One of the hallmarks of Comme des Garçons is its approach to deconstruction. Rei Kawakubo has often taken a stance against traditional forms of fashion, choosing instead to dismantle the very structures that define clothing. Deconstruction in fashion means taking apart conventional garment patterns and reshaping them into something entirely new, often with exposed seams, unfinished edges, or pieces that seem intentionally incomplete. This technique became a signature of CdG , starting in the 1980s, when Kawakubo began experimenting with torn fabrics, uneven hems, and garments that appeared to be falling apart.
Through deconstruction, Kawakubo creates a sense of rawness and imperfection that challenges the notion of polished, flawless beauty. This rejection of traditional aesthetics is what sets Comme des Garçons apart from more commercial brands. Instead of adhering to the norm, the brand actively disrupts it, forcing the fashion world to reconsider the value of imperfection and the meaning of beauty.

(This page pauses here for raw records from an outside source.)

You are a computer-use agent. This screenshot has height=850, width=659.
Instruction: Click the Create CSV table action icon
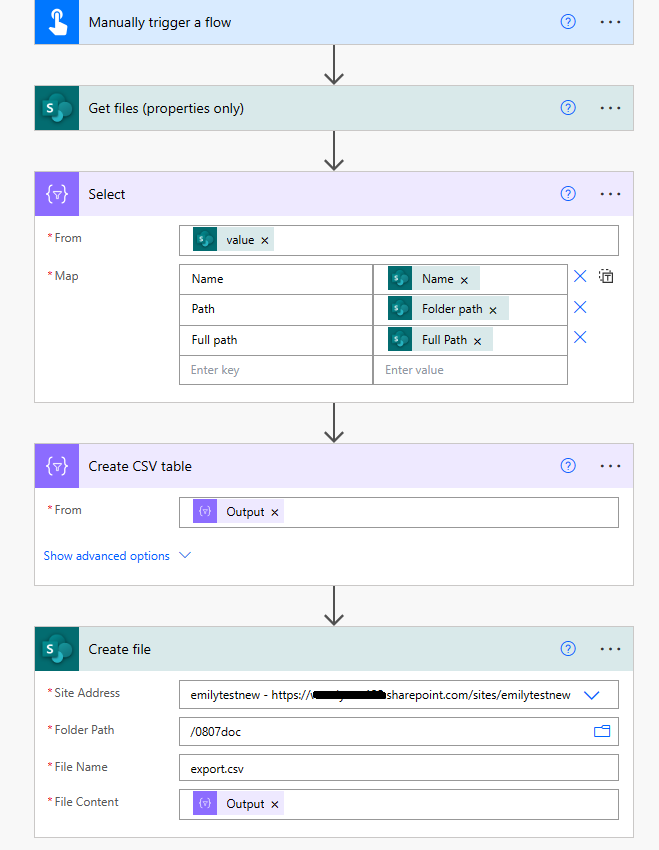pyautogui.click(x=56, y=465)
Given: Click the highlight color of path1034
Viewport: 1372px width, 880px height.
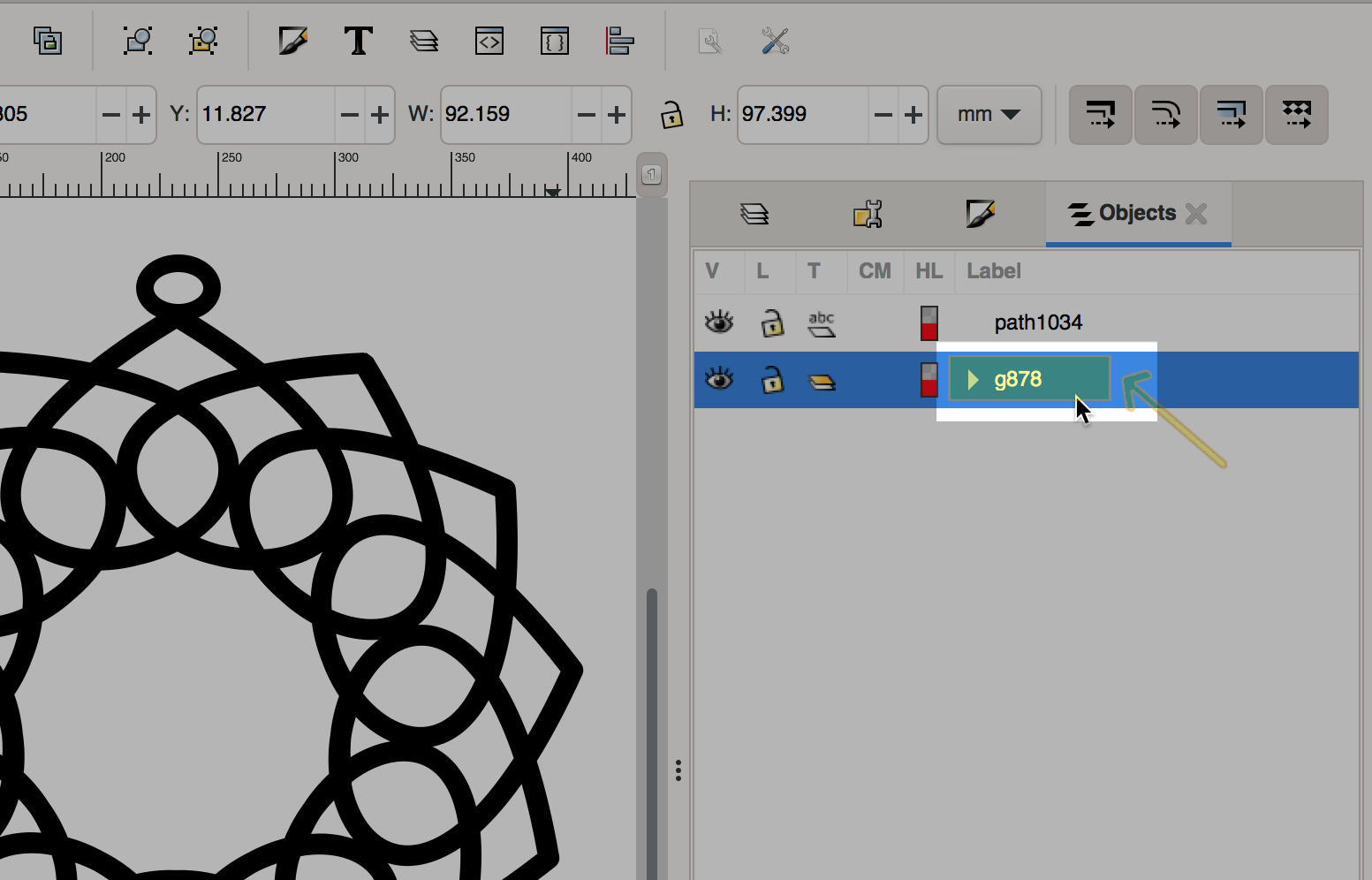Looking at the screenshot, I should tap(929, 323).
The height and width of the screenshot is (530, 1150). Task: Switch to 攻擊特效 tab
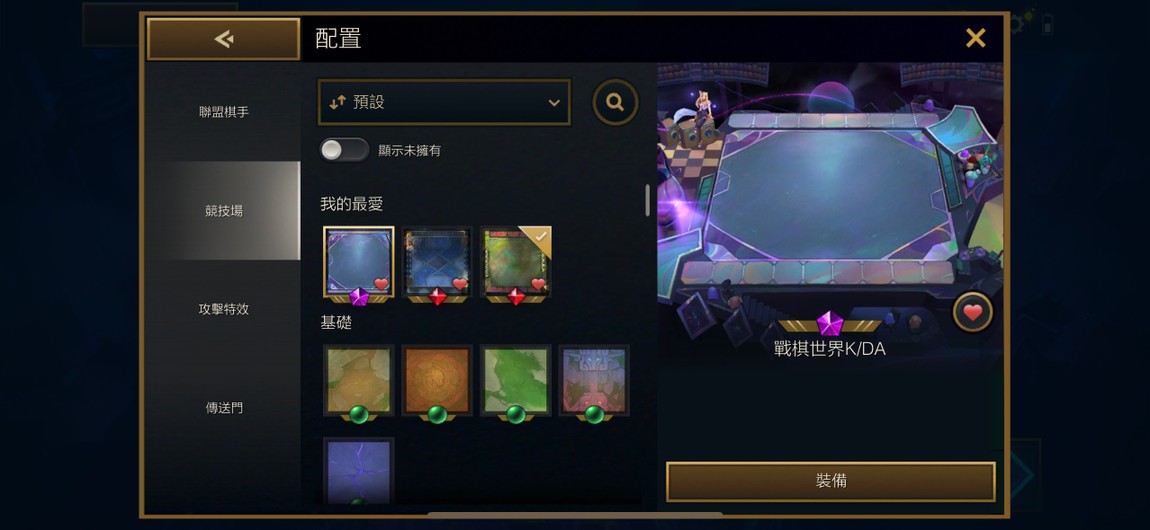pos(224,309)
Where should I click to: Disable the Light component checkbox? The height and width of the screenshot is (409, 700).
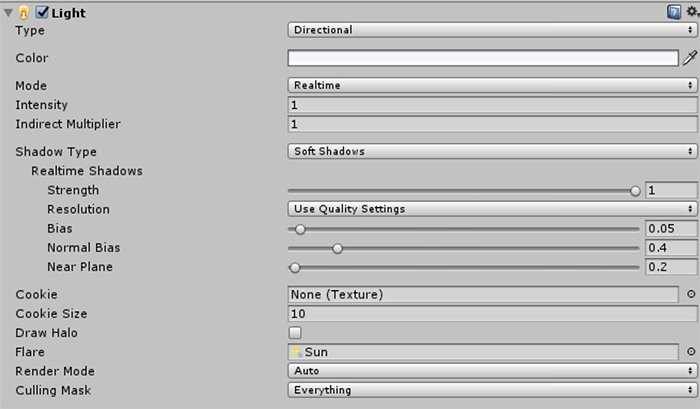pos(42,12)
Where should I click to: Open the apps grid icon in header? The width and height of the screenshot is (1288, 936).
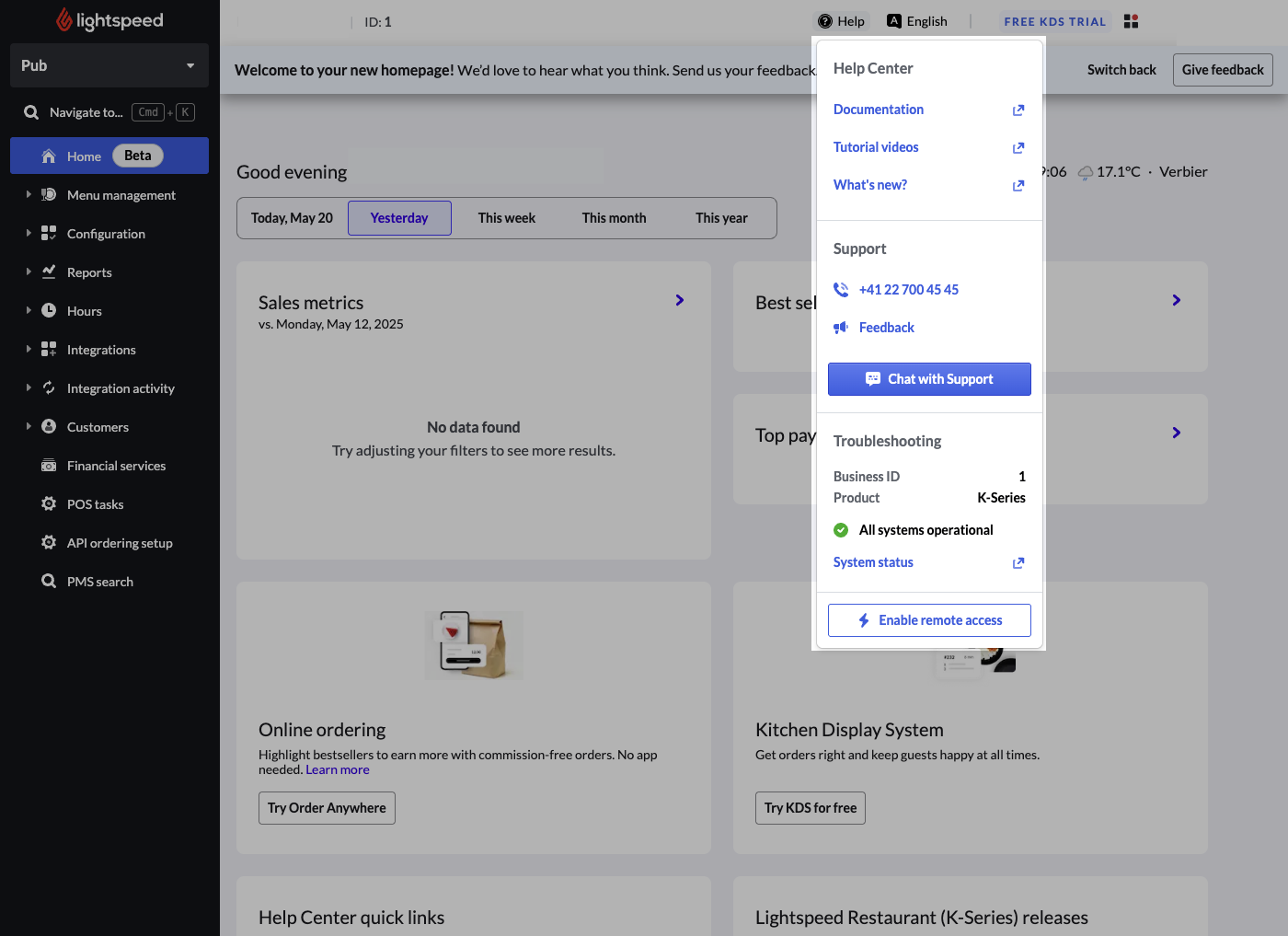pos(1132,21)
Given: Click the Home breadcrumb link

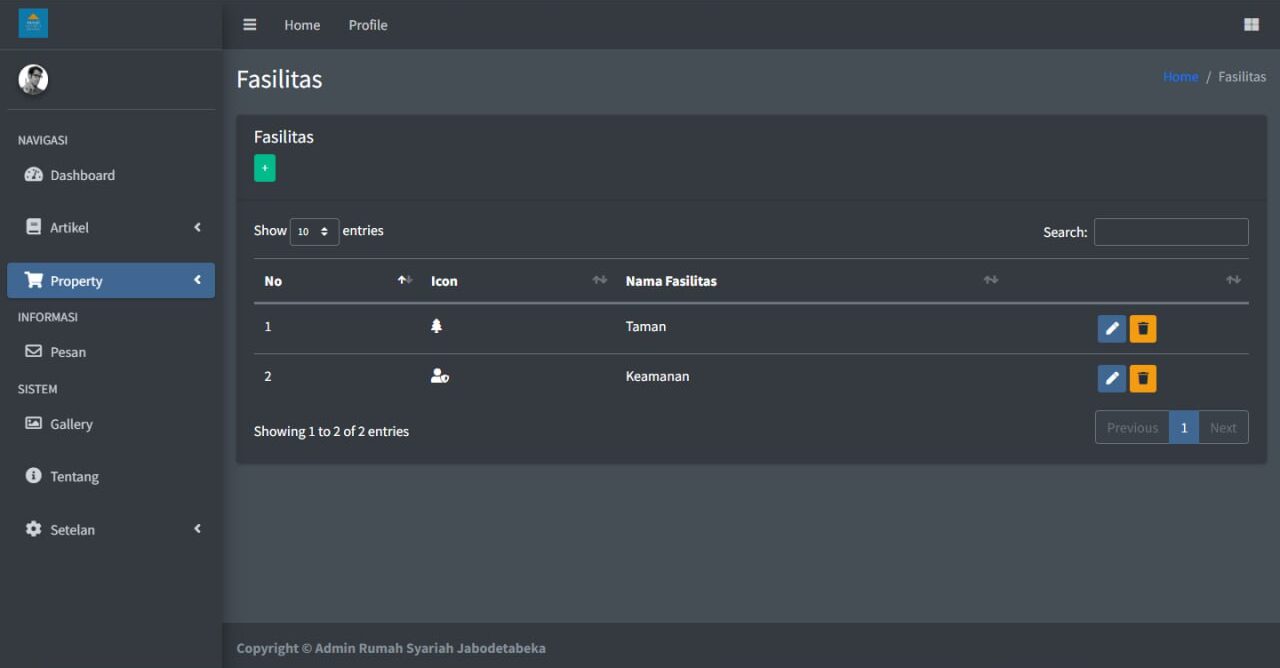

Asymmetry and Unconventional Silhouettes
Another defining feature of Comme des Garçons’ avant-garde style is its embrace of asymmetry and unconventional silhouettes. Many of the brand’s pieces are intentionally lopsided, with garments featuring one sleeve longer than the other, uneven hemlines, or irregular shapes. This asymmetry is a direct rejection of the symmetrical, body-conforming garments that have dominated much of fashion history. In doing so, Kawakubo encourages wearers to rethink their understanding of proportion and balance in clothing.
Comme des Garçons often plays with exaggerated proportions, creating oversized or distorted shapes that seem to defy the body’s natural form. For example, many collections have featured garments that add bulk around unexpected areas, such as the shoulders, hips, or chest, resulting in shapes that are both unfamiliar and thought-provoking. These exaggerated forms serve as a commentary on the limitations of traditional fashion and the way it attempts to shape the human body into predetermined ideals of beauty and proportion.
Black as a Symbol of Rebellion
While Comme des Garçons is known for experimenting with different materials, shapes, and techniques, one recurring theme is the use of black. Throughout its history, black has been a dominant color in the brand’s collections, often symbolizing rebellion, nonconformity, and mystery. In the 1980s, when the fashion world was largely dominated by bright, bold colors, Kawakubo’s insistence on black set her apart. Her collections from that era were often described as “anti-fashion” due to their stark contrast to the trends of the time.
For Kawakubo, black represents more than just an aesthetic choice. It reflects her desire to strip away superficiality and focus on the essence of the garment itself. The use of black also serves as a blank canvas for the exploration of form and texture, allowing the construction and materiality of the garment to take center stage without the distraction of color.
Gender Fluidity and Androgyny
Comme des Garçons is also celebrated for its approach to gender fluidity and androgyny in fashion. Long before the concept of gender-neutral clothing became a trend, CdG was blurring the lines between traditional men’s and women’s wear. Kawakubo’s designs often reject the binary distinctions between masculine and feminine clothing, instead offering garments that can be worn by anyone, regardless of gender.
This androgynous approach is particularly evident in the brand’s menswear and womenswear collections, where similar silhouettes, materials, and styles are used for both genders. By doing so, Kawakubo challenges the societal norms that dictate how men and women should dress, Comme des Garcons hoodie promoting the idea that fashion should be about personal expression rather than adhering to traditional gender roles.
Art and Fashion Intersect
Comme des Garçons occupies a unique space where fashion and art intersect. Rei Kawakubo has always viewed her work as more than just clothing design—she sees it as a form of expression that transcends the commercial aspect of fashion. Many of her collections have been likened to performance art or sculpture, with garments that push the boundaries of what is wearable or functional.